Tasks to perform.
a. In the article on threats to sport's integrity, condense the paragraph beginning "The wise guys had discovered" into a short bulleted list that keeps its main facts.
b. Continue the article on threats to sport's integrity, starting after its final sentence.

Selected text.
=-=-=-=-=

Johnny Watterson: Addressing the threats to sport’s integrity easier said than done

Manipulation of boxing results in Rio just one shocking example of a worrying trend

Michael Conlon with his daughter Luisne after arriving back home from the Olympics in Rio where his dream of a gold medal was ended by corrupt boxing judges. Photographer: Dave Meehan

Years ago when we were all frothing over the number of doping cheats tumbling out of various sporting systems, Pat Hickey said something that stuck just before the 2012 Olympic Games in London.

Hickey was then an IOC member and president of the Olympic Council of Ireland. He said the big thing rumbling down the road in sport wasn’t doping but maintaining the integrity of events and the growing gambling issues around competitions. Yeah, he did.

The wise guys had discovered how easy it was to manipulate results across many sports. One referee could bring down a team of 11 players or 15 players. One judge could manipulate the outcome of an entire boxing tournament. One official could select and place those who they knew to be malleable into particular positions.

Officials in boxing did it precisely that way, according to Canadian lawyer Richard McLaren. He explained that the vetting process for boxing at the Rio Olympics left room only for those “who were considered either: (i) poor quality but were corrupt; or (ii) corruptible and/or obedient to the will of the ED (Executive Director) and the 5 stars (top referees). R&Js (Referees and Judges) who complained, who could not be bought or manipulated, were left out.”

READ MORE

That’s a pretty efficient way of arriving at a preferred outcome – with manipulation now taking place in so many different ways, it has become a thriving global industry.

It is also hugely resilient and arises from all cultures including those we struggle to understand. Many studies have been conducted into the nature of corruption, fabricating, subverting and manipulating in sport and if you stand back and take a look at the extent and varied nature of the problem, there’s a sinking feeling that the complexity could be overwhelming.

For example in 2017 a study was conducted into Taiwanese baseball. Documents from court transcripts and media reports were collected and examined. The syndicates that arranged the match-fixing were interviewed and the professional baseball players, their wives and coaches were all asked about their perceptions of how the manipulation had occurred.

The findings showed how Confucian cultural factors contributed to the problem. Social relationships including obedience to individuals in authority, collective harmony, friendships and loyalty all had a part to play.

=-=-=-=-=

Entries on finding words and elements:
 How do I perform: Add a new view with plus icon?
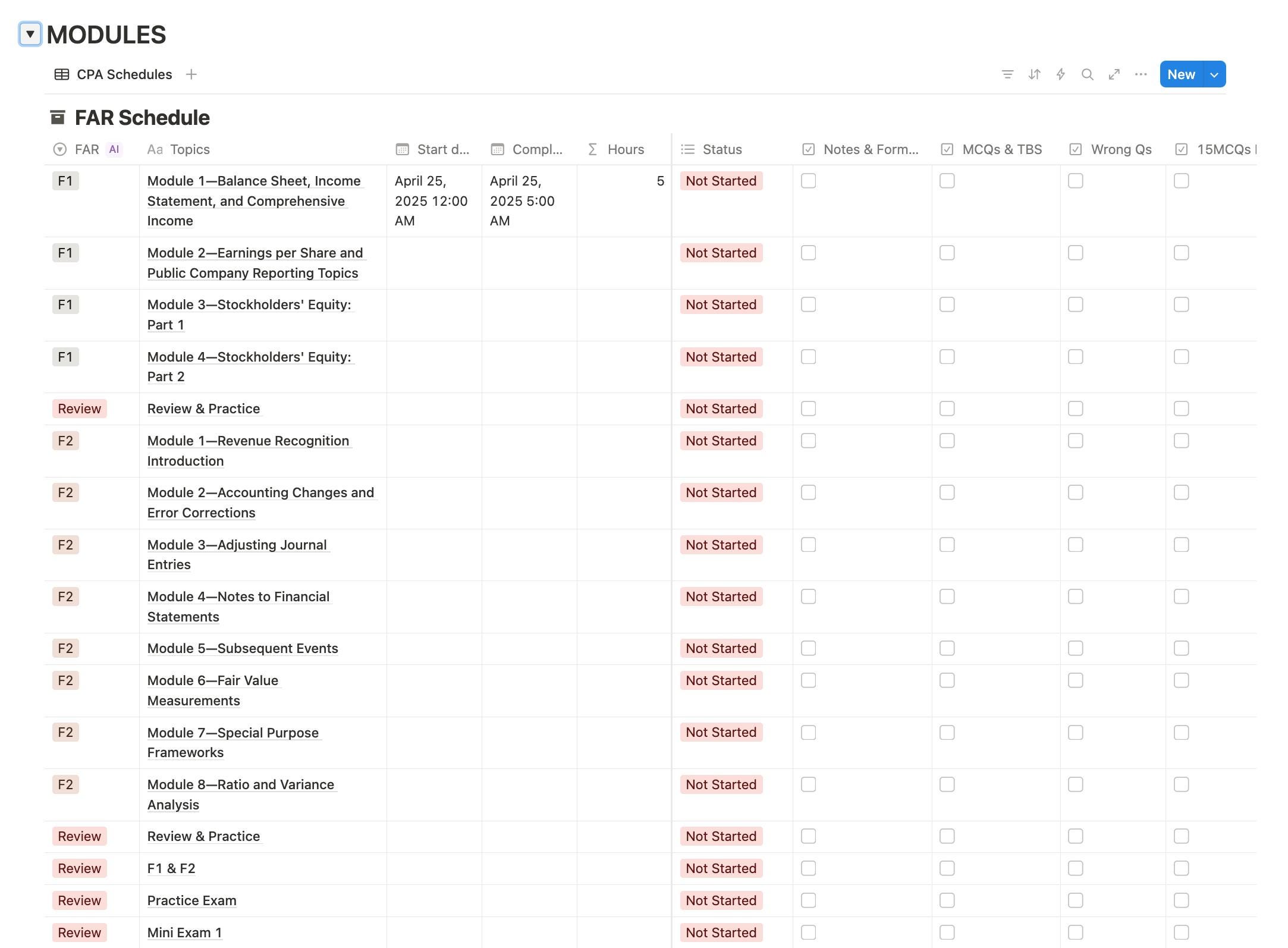pyautogui.click(x=191, y=74)
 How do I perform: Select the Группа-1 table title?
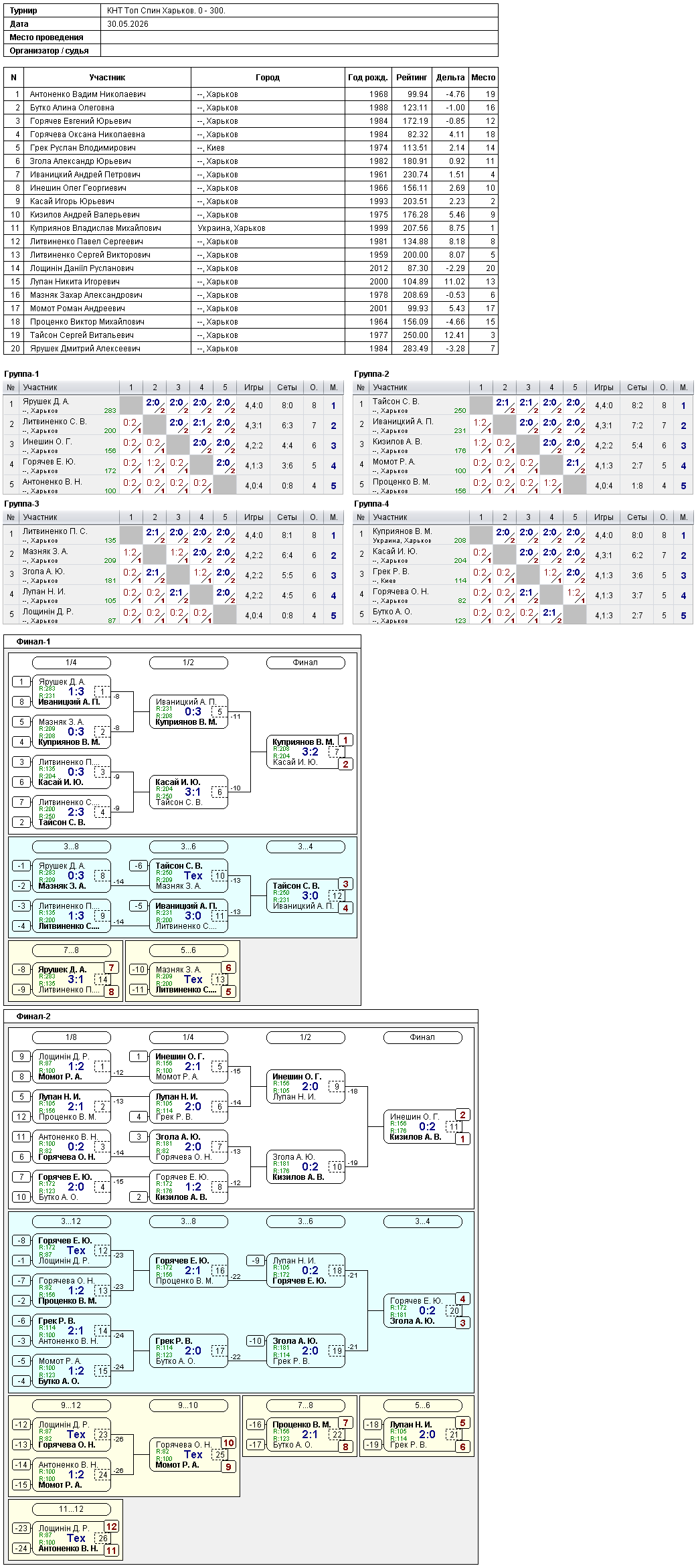point(21,374)
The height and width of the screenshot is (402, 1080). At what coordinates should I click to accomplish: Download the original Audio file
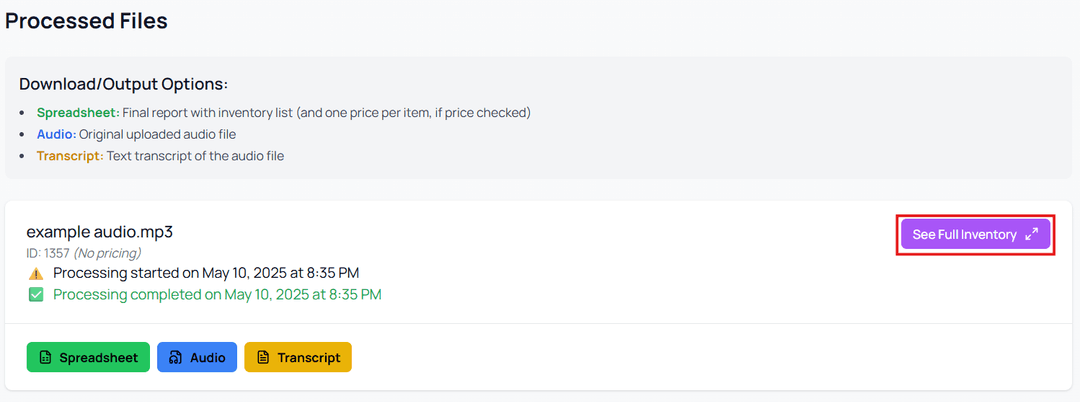pyautogui.click(x=197, y=357)
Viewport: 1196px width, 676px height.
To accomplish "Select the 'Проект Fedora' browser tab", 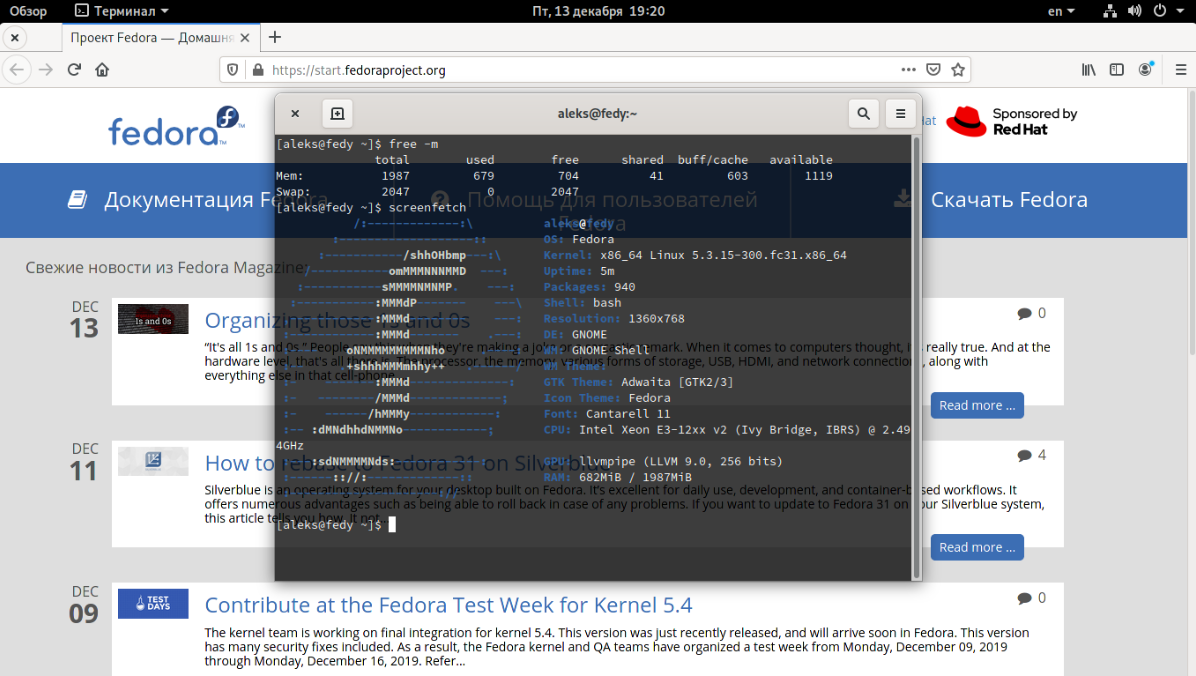I will (151, 37).
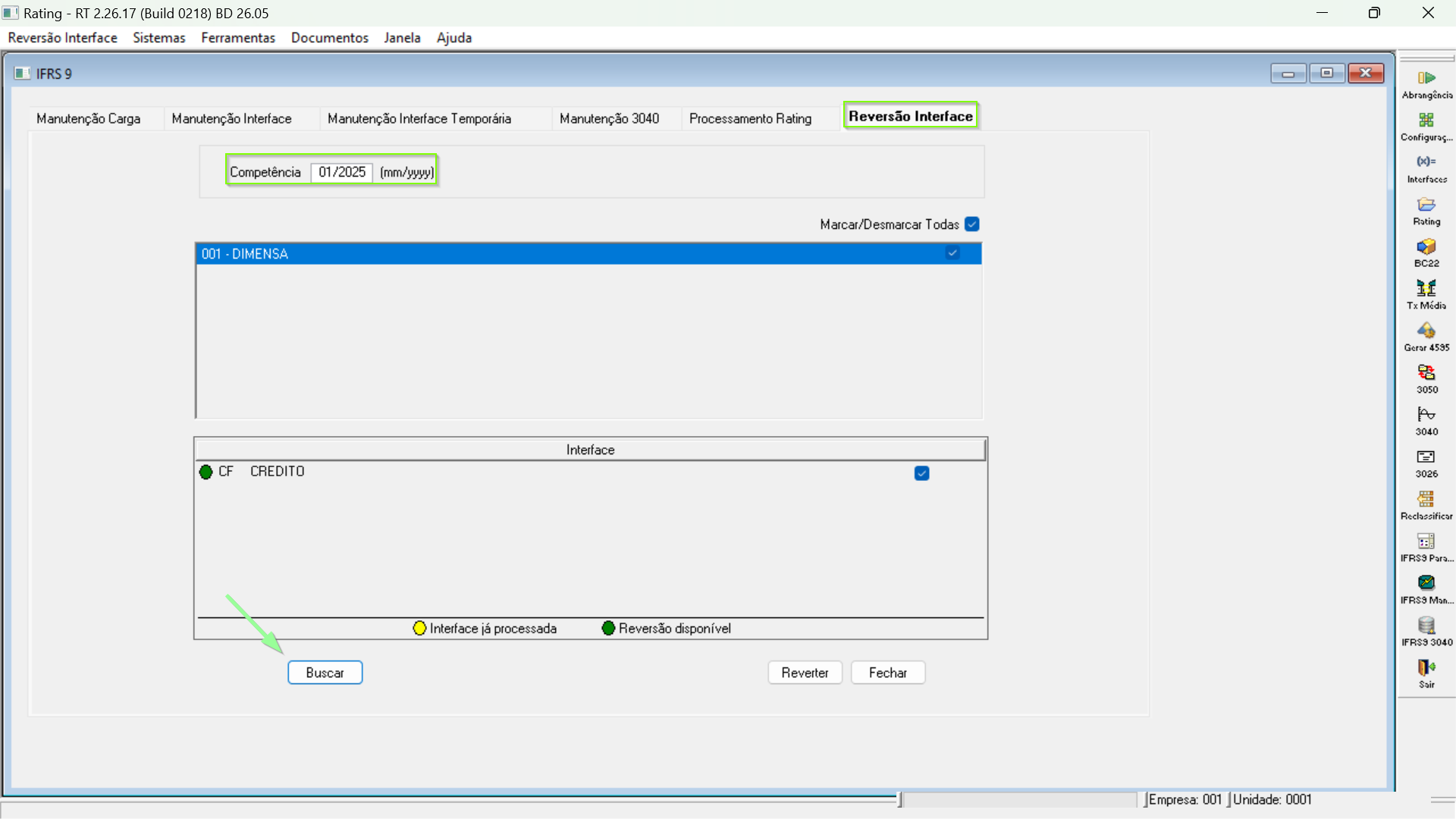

=-=-=-=-=

Per-task answers.
a.
- Fixers had found that results could be manipulated easily in many sports.
- A single referee could bring down a team of 11 or 15 players.
- A single judge could manipulate the outcome of a whole boxing tournament.
- A single official could choose pliable people and place them in particular positions.

b.
In other words, Eastern cultural traditions were an influence. That makes it complex as it isn’t always just a case of bad actors. Reform in Taiwan centred on moral and legal education to try and counteract the corrosive social and cultural influences.

In Africa, the failure of political governance has made corruption endemic. It is a shared fundamental way of living. Most African governments come to power through corrupt and weak institutions, such as electoral commissions and the judiciary.

Fair play

What chance then the sports officials and athletes that participate in competitive international events? If they have never had choices, is it reasonable to expect them all to adopt agreed conventions of fair play.

Like Africa, corruption in Russia is so pervasive that society accepts the unacceptable as normal, as the only way of survival, as the way things just are. It is not only about officials abusing power but ordinary people comfortably adapting these principles to their daily lives.

People do like to get xenophobic about it. But, it is not just an African or Asian issue. Europe is far from immune from screeching allegations. Professor McLaren, in his distressing boxing report, gave us that jab. He names referees, judges and officials from European countries as well as executives in the boxing hierarchy that appointed them.

It was not a corner shop operation. He described the smooth Modus Operandi saying the report notes the allocation of one referee into to either seat one, or, into the refereeing position on 20 of 29 occasions in which he officiated during the Rio Olympics “indicates that he was deliberately allocated to these positions in order to orchestrate a manipulation of results during certain important bouts.”

In a paper written in 2015 called Corruption in sport: From the playing field to the field of policy it is argued that four trends have affected sport over the years.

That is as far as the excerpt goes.